A lot of the challenges of graphics come from figuring out how to manipulate coordinates, vectors and matrices to our benefit
With this in mind, it’s worth our time to review a bit of linear algebra
To understand this, let’s take an example
A 1-dimensional coordinate system would be a number line, but when we get up to 2 dimensions we form a Cartesian plane and so on and so forth
In general, a coordinate system is a geometrical system with tuples of numbers being used to describe unique points, lines, surfaces and other structures
In all cases, we need to define an origin (0, (0,0), etc.) and an orthonormal basis (x, (x,y), (x,y,z), etc.)
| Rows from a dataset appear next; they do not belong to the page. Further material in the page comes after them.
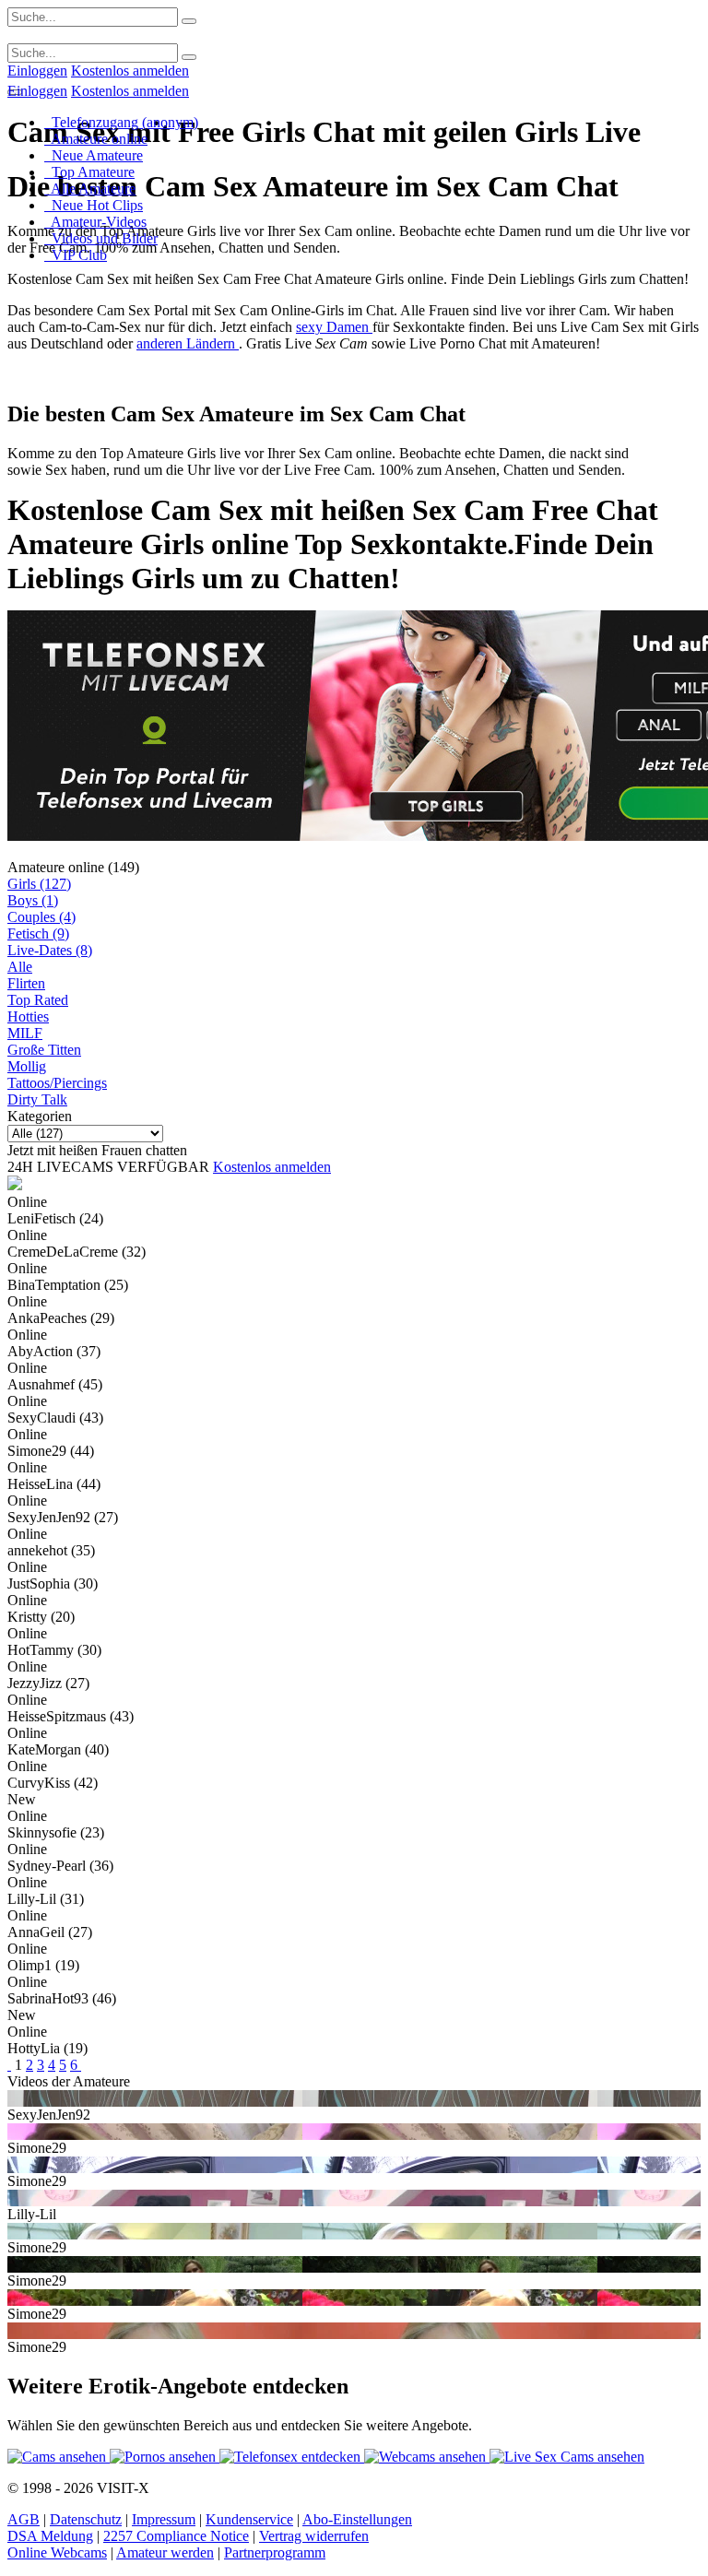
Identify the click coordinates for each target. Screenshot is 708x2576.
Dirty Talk (37, 1099)
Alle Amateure (90, 188)
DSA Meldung (50, 2536)
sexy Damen (334, 327)
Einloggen (37, 70)
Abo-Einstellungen (357, 2519)
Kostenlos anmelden (130, 70)
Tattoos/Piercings (57, 1083)
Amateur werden (165, 2552)
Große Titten (44, 1050)
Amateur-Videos (95, 222)
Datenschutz (86, 2519)
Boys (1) (32, 900)
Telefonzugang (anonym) (121, 122)
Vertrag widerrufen (314, 2536)
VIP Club (75, 255)
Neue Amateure (93, 155)
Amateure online (96, 139)
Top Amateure (89, 172)
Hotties (28, 1016)
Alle (19, 967)
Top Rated (37, 1000)
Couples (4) (41, 917)
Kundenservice (249, 2519)
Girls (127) (39, 884)
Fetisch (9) (38, 933)
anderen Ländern (187, 343)
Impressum (163, 2519)
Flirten (26, 983)
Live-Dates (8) (49, 950)
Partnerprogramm (274, 2552)
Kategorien (39, 1116)
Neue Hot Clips (93, 205)
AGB (23, 2519)
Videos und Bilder (101, 238)
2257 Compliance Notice (176, 2536)
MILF (24, 1033)
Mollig (26, 1066)
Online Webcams (57, 2552)
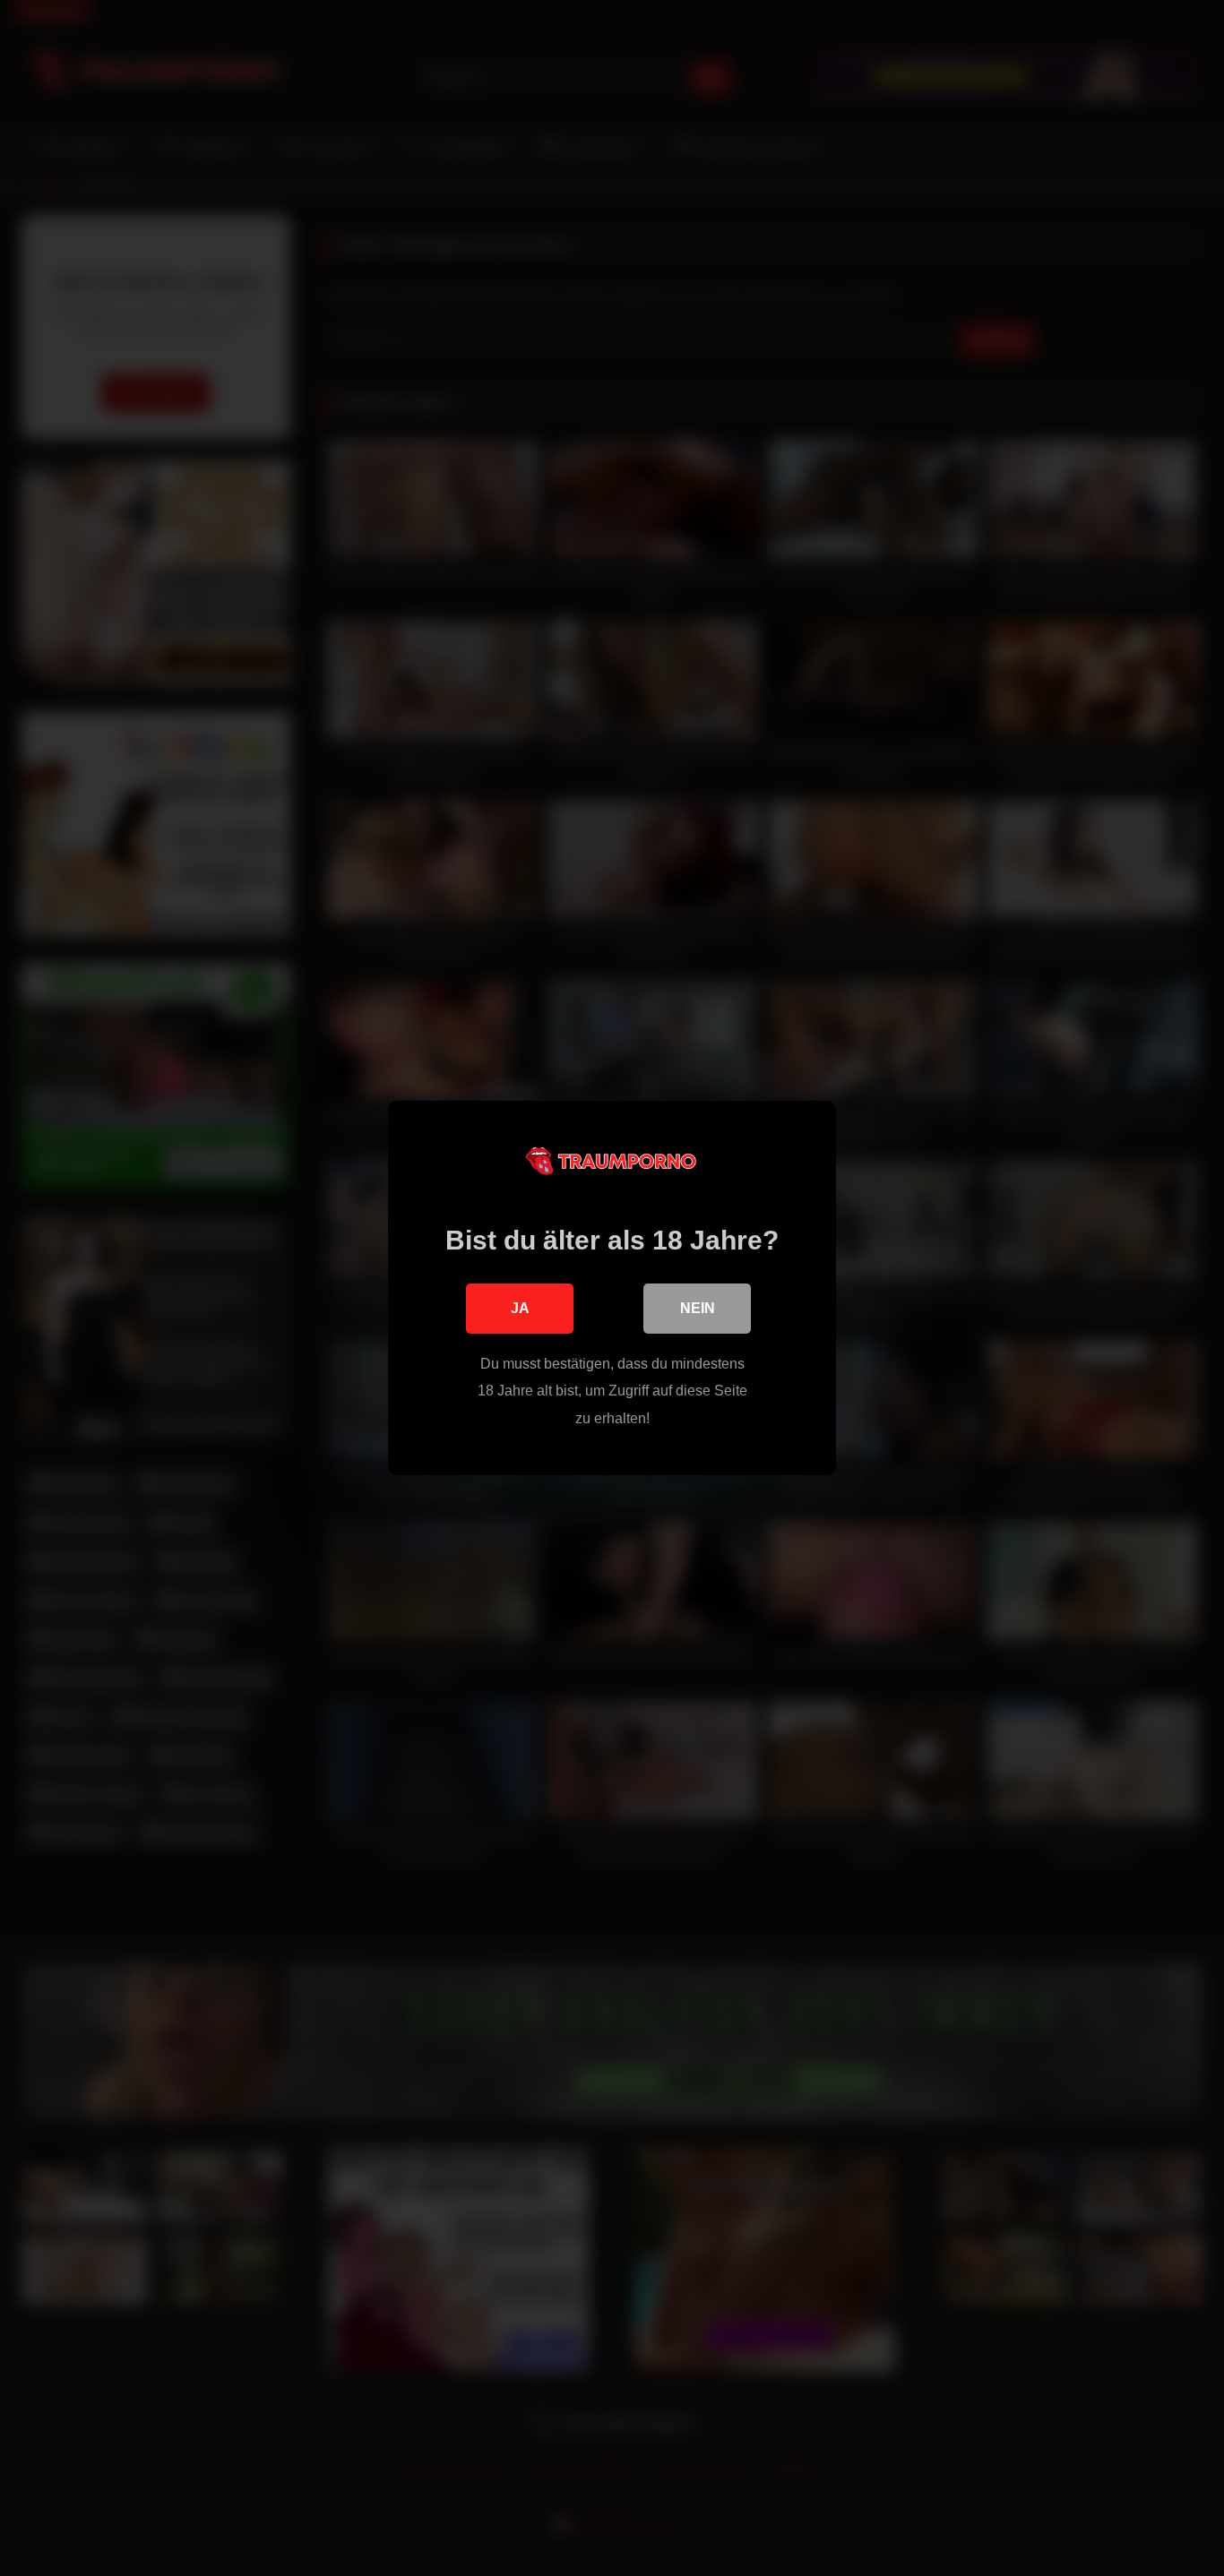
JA (520, 1308)
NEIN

The points are the tuples themselves, which we can then use to form the rest of our structures
The orthonormal basis is defined by vectors, which, for our purposes, has a direction and a length
These can start from the origin, but they can start from anywhere since they don’t particularly care about location
Typically, we construct vectors using displacement, describing how the coordinate space is transformed
For example, if we have a point $p(x,y)$, then $p + (2,3)=(x+2,y+3)$
We can also do scalar multiplication, so if \(\vec{v}=\begin{bmatrix} v_1 \\ v_2 \end{bmatrix}\), then \(2\vec{v}=\begin{bmatrix} 2v_1 \\ 2v_2 \end{bmatrix}\)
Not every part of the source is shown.